> [WHAT YOU SHOULD DO]: Please quote the records below word for word, beginning at their first line and stopping after the line that contains "Looking at the screenshot, I should point(82,126).".

(Items listed in a dataset)
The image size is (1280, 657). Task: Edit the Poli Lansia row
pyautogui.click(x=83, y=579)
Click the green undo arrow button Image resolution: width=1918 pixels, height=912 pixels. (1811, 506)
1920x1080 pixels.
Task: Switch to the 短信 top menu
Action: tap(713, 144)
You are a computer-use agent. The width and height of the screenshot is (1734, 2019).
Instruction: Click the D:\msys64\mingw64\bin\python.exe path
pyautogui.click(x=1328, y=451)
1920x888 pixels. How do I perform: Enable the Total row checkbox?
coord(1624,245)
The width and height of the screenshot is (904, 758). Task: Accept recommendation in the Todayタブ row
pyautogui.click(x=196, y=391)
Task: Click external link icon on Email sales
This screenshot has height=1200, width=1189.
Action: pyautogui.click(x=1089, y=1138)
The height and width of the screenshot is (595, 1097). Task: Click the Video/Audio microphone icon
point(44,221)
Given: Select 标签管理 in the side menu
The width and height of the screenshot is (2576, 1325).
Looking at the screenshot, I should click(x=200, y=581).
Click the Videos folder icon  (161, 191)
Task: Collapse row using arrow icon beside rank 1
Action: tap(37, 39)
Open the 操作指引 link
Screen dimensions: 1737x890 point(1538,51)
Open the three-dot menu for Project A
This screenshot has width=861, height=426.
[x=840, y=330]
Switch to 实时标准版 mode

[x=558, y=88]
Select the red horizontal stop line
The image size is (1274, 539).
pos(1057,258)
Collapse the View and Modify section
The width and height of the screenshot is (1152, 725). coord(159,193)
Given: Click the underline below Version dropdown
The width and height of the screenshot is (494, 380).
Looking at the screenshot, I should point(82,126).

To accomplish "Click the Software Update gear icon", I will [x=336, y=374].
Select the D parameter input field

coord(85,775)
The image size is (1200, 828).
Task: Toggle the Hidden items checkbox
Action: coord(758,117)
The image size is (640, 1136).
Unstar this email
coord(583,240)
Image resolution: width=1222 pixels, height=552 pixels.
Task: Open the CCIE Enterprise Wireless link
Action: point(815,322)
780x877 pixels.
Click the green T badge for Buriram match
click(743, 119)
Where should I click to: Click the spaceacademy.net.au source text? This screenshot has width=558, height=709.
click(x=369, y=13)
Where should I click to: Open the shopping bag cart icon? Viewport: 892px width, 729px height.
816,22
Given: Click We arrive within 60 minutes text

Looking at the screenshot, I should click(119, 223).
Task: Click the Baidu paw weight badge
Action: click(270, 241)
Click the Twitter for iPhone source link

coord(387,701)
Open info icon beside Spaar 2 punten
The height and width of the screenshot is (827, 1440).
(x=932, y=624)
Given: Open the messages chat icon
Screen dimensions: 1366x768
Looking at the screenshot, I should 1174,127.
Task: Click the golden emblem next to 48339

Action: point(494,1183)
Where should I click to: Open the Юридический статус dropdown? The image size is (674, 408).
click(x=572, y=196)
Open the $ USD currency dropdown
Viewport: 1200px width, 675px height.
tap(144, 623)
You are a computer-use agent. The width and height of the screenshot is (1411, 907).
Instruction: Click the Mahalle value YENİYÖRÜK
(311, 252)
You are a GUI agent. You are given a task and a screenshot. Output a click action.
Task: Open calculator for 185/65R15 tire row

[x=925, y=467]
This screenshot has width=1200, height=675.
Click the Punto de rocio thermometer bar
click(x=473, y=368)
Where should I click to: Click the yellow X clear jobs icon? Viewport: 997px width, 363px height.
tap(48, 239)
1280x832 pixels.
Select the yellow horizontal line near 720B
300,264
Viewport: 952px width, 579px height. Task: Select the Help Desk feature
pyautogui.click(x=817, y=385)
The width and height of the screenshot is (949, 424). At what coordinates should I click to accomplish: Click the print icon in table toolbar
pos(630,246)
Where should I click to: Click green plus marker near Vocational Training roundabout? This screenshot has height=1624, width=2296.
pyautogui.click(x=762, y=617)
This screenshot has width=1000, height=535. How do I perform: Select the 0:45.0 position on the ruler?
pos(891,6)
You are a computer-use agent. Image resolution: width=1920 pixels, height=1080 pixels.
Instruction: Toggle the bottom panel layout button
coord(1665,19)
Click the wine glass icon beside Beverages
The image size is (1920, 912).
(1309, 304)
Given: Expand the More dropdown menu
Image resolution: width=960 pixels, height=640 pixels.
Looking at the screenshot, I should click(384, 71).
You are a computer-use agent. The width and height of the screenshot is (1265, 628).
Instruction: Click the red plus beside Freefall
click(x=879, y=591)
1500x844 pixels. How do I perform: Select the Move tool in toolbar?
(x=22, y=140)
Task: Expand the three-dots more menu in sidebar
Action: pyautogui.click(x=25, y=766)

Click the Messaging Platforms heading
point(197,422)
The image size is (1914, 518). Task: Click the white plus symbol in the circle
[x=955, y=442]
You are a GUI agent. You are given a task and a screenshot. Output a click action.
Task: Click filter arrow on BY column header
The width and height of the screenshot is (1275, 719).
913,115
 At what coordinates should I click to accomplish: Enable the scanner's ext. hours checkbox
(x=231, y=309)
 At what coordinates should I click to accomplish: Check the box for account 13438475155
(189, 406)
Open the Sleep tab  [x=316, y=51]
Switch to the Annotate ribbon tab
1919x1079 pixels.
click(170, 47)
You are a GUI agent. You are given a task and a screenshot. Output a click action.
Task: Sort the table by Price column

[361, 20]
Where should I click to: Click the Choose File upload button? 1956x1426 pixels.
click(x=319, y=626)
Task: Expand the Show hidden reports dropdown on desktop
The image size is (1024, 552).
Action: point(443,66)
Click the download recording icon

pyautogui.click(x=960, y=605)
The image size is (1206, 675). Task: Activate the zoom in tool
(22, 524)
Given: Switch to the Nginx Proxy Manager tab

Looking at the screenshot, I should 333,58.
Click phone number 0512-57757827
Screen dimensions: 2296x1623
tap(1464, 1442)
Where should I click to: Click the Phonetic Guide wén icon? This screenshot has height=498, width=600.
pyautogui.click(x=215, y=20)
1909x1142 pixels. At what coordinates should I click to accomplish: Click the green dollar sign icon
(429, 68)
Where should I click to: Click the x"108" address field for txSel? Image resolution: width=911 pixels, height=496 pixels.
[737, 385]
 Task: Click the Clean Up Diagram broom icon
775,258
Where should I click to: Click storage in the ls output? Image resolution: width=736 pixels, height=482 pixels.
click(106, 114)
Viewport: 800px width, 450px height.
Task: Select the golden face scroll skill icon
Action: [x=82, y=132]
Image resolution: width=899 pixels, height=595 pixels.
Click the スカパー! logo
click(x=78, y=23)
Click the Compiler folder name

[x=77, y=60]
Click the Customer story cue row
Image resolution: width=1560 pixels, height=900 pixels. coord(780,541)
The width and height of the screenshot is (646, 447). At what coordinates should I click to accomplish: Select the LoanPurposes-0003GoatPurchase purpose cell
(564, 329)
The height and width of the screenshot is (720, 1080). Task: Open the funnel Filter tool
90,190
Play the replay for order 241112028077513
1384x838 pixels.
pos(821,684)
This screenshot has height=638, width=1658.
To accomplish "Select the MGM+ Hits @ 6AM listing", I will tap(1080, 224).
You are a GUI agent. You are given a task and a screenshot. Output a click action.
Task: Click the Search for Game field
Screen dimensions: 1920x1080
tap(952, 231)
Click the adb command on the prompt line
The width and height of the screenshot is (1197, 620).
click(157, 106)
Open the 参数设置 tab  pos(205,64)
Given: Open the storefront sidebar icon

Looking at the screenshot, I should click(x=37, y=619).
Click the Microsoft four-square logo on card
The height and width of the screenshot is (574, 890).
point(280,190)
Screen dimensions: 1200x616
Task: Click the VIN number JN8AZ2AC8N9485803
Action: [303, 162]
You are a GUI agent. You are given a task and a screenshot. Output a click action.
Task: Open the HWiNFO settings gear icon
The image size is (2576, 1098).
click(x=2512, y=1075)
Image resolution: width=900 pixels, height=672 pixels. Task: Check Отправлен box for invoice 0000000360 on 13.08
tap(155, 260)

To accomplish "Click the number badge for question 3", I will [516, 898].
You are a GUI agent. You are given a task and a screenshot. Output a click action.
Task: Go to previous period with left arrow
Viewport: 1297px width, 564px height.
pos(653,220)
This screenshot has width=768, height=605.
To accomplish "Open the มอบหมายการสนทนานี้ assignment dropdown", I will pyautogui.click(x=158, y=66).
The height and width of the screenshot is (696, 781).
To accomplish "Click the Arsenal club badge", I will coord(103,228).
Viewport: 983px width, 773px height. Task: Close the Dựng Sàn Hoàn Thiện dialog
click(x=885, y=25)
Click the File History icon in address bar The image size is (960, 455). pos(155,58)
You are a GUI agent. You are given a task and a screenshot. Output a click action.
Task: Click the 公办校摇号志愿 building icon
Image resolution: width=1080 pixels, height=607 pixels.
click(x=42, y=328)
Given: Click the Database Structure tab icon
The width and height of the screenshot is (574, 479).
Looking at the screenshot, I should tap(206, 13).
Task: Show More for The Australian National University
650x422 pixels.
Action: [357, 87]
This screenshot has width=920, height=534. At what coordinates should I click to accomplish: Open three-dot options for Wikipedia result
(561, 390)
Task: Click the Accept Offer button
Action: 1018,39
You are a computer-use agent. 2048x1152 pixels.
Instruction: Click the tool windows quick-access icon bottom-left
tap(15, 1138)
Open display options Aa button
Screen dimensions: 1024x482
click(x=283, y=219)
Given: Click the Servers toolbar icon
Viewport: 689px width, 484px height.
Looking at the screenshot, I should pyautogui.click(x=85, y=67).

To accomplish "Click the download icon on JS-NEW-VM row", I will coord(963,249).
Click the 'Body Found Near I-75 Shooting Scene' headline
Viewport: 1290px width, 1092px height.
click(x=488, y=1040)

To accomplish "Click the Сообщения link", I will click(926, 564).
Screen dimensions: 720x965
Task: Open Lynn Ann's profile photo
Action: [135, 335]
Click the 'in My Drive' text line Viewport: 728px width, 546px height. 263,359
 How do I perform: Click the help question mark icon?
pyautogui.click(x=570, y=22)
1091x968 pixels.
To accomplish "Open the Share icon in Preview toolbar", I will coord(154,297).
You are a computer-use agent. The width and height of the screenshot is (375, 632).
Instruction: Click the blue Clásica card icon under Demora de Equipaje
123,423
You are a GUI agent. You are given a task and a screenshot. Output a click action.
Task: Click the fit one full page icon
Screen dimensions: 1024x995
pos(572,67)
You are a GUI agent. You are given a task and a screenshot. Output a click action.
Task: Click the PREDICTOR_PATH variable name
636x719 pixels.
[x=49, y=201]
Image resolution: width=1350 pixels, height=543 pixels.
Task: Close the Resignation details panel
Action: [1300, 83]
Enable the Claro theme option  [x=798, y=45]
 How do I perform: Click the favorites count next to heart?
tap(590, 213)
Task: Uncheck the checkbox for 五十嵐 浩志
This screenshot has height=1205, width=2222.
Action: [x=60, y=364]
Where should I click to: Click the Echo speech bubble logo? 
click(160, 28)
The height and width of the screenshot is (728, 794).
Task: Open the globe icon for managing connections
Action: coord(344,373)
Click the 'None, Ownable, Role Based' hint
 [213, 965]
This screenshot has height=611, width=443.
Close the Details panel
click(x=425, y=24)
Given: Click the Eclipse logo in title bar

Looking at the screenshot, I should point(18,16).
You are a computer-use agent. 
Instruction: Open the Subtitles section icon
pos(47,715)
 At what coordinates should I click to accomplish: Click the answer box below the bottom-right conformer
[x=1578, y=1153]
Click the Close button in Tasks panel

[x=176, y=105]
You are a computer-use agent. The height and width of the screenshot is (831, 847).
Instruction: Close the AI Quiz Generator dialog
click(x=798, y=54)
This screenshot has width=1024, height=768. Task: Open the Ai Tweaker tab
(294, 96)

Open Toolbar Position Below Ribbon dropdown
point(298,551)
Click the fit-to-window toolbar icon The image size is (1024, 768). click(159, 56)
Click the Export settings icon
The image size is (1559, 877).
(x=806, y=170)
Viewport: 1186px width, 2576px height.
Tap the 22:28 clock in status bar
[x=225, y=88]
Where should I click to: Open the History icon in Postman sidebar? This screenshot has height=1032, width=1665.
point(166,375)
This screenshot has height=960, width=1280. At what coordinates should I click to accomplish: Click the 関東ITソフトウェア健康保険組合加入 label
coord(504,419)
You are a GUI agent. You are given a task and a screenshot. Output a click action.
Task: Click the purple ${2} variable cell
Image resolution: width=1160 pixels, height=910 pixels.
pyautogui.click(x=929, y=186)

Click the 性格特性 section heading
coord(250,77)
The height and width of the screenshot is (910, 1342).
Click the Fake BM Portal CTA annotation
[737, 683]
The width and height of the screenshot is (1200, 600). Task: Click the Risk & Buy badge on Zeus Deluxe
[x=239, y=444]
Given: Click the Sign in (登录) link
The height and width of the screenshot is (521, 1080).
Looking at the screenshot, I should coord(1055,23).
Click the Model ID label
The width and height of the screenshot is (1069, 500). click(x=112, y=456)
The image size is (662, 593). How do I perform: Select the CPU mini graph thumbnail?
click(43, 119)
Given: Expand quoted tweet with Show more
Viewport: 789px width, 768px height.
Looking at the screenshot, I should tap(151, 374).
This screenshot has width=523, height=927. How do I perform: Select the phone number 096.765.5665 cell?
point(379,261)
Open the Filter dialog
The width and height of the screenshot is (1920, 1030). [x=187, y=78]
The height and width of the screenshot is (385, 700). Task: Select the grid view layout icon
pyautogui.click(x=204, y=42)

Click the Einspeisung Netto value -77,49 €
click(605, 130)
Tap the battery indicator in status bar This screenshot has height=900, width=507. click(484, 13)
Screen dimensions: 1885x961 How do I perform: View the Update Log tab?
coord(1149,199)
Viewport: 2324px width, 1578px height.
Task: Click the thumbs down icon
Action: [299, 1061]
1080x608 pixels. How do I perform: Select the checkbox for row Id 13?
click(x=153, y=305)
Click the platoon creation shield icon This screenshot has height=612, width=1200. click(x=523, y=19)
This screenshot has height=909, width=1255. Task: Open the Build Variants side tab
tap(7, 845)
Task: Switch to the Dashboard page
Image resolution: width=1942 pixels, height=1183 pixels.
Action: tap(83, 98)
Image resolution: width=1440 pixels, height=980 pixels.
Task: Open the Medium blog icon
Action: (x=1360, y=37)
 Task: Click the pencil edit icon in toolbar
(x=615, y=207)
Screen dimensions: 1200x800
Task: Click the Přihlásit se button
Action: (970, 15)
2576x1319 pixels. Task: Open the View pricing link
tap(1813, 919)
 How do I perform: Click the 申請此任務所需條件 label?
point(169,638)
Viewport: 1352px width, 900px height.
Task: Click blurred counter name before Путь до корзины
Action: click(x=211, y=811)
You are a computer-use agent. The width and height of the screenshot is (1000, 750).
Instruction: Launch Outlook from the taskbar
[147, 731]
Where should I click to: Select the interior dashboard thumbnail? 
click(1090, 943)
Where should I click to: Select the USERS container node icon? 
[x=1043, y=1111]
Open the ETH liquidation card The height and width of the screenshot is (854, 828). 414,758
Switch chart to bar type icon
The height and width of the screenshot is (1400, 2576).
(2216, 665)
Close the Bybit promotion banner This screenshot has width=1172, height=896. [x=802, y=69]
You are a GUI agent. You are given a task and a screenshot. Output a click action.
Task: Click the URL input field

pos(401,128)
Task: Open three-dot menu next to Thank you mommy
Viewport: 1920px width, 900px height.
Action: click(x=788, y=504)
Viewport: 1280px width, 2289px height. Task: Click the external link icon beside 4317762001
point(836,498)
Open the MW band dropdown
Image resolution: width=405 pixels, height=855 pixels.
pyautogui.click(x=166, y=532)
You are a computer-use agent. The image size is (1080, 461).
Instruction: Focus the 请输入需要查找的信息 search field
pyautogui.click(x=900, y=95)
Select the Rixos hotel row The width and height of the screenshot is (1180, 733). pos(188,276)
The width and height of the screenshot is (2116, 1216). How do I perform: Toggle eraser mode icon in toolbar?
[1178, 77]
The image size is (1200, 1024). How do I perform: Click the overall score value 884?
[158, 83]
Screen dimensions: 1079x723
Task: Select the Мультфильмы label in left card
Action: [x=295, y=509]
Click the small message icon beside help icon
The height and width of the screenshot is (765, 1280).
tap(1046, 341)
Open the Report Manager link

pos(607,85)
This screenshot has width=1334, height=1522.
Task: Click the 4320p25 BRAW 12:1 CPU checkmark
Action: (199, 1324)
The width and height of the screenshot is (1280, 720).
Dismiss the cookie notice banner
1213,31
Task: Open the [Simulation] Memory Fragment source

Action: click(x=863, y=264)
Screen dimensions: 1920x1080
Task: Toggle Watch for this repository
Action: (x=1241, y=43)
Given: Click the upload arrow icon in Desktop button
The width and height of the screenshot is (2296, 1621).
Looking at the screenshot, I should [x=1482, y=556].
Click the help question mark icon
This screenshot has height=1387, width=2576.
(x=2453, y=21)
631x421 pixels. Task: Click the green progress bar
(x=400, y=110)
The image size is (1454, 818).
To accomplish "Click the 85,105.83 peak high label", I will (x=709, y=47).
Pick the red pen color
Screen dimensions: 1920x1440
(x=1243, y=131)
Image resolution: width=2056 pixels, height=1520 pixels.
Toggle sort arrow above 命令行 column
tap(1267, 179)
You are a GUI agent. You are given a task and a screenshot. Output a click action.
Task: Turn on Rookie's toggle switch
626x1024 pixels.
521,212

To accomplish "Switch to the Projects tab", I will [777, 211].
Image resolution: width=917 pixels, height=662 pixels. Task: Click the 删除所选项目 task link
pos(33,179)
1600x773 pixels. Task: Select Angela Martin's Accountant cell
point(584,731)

> [RESULT BELOW]:
The image size is (1280, 657). Task: Edit the Poli Lansia row
pyautogui.click(x=83, y=579)
Click the green undo arrow button Image resolution: width=1918 pixels, height=912 pixels. (1811, 506)
1920x1080 pixels.
Task: Switch to the 短信 top menu
Action: tap(713, 144)
You are a computer-use agent. The width and height of the screenshot is (1734, 2019).
Instruction: Click the D:\msys64\mingw64\bin\python.exe path
pyautogui.click(x=1328, y=451)
1920x888 pixels. How do I perform: Enable the Total row checkbox?
coord(1624,245)
The width and height of the screenshot is (904, 758). Task: Accept recommendation in the Todayタブ row
pyautogui.click(x=196, y=391)
Task: Click external link icon on Email sales
This screenshot has height=1200, width=1189.
Action: pyautogui.click(x=1089, y=1138)
The height and width of the screenshot is (595, 1097). Task: Click the Video/Audio microphone icon
point(44,221)
Given: Select 标签管理 in the side menu
The width and height of the screenshot is (2576, 1325).
Looking at the screenshot, I should click(x=200, y=581).
Click the Videos folder icon  (161, 191)
Task: Collapse row using arrow icon beside rank 1
Action: tap(37, 39)
Open the 操作指引 link
Screen dimensions: 1737x890 point(1538,51)
Open the three-dot menu for Project A
This screenshot has width=861, height=426.
[x=840, y=330]
Switch to 实时标准版 mode

[x=558, y=88]
Select the red horizontal stop line
The image size is (1274, 539).
pos(1057,258)
Collapse the View and Modify section
The width and height of the screenshot is (1152, 725). coord(159,193)
Given: Click the underline below Version dropdown
The width and height of the screenshot is (494, 380).
Looking at the screenshot, I should point(82,126).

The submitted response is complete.